> **What you need to do**: The answer is a single number: the count of lines below in which the word "will" appears.

Records contained in a dataset

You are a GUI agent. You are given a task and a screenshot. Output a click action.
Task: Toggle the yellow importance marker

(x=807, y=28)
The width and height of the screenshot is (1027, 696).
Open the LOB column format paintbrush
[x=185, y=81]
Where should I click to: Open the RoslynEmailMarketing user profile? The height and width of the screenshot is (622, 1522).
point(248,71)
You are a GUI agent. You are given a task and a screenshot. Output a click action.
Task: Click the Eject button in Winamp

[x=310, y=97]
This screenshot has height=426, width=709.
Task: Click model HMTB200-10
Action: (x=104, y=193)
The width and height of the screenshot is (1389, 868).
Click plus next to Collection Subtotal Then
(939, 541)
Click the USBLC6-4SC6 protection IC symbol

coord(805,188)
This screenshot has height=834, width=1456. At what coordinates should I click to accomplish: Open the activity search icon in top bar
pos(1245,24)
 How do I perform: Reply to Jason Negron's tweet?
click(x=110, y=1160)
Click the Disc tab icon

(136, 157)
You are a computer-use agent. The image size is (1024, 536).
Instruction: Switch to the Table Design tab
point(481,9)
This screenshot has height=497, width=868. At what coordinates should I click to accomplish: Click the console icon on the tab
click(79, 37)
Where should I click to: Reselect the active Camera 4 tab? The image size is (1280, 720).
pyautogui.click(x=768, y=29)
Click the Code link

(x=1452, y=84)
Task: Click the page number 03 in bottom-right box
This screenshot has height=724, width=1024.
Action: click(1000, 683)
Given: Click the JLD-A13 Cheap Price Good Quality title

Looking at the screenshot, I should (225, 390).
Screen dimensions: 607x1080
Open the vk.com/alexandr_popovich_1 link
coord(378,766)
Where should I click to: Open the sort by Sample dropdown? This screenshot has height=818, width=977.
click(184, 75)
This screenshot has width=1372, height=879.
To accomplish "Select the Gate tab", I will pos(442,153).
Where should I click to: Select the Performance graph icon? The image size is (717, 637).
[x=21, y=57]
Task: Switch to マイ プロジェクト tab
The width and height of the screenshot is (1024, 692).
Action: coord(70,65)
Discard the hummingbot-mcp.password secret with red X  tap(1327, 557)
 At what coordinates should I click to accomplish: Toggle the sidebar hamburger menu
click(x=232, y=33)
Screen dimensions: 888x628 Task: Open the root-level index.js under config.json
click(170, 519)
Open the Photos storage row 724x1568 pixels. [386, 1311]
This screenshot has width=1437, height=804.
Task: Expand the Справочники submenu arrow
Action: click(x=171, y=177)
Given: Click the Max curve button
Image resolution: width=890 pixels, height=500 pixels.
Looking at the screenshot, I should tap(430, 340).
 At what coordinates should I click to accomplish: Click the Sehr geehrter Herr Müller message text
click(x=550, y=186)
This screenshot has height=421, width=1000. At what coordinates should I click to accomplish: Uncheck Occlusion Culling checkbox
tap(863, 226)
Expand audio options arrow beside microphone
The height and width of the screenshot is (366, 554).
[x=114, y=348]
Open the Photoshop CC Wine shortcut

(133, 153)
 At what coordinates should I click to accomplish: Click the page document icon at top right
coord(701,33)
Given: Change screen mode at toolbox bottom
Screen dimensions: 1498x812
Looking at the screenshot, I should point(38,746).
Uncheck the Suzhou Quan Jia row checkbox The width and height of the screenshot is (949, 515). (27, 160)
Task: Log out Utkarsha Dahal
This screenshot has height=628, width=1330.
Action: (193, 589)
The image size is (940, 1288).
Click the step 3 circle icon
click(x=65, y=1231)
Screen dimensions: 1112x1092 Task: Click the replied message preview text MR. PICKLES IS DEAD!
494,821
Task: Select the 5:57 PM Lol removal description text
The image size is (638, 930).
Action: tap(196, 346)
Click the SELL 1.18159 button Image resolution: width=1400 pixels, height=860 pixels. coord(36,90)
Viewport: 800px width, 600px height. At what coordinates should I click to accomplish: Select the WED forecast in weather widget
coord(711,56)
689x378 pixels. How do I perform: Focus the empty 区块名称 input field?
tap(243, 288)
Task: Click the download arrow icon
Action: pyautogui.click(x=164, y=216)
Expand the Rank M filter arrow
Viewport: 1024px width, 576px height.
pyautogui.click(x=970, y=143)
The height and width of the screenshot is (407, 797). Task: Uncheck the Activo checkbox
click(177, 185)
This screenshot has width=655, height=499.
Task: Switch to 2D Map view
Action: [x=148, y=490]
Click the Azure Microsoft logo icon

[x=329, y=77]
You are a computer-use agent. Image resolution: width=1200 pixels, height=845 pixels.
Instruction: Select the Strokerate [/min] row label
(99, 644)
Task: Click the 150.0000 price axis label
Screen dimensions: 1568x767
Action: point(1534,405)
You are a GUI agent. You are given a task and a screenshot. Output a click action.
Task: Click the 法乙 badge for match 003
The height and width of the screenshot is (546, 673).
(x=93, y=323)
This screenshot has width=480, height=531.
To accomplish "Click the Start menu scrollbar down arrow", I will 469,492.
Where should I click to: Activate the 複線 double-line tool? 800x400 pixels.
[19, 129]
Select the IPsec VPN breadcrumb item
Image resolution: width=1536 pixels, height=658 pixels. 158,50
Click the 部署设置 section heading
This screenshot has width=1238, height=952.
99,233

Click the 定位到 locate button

> **Problem solution**: 2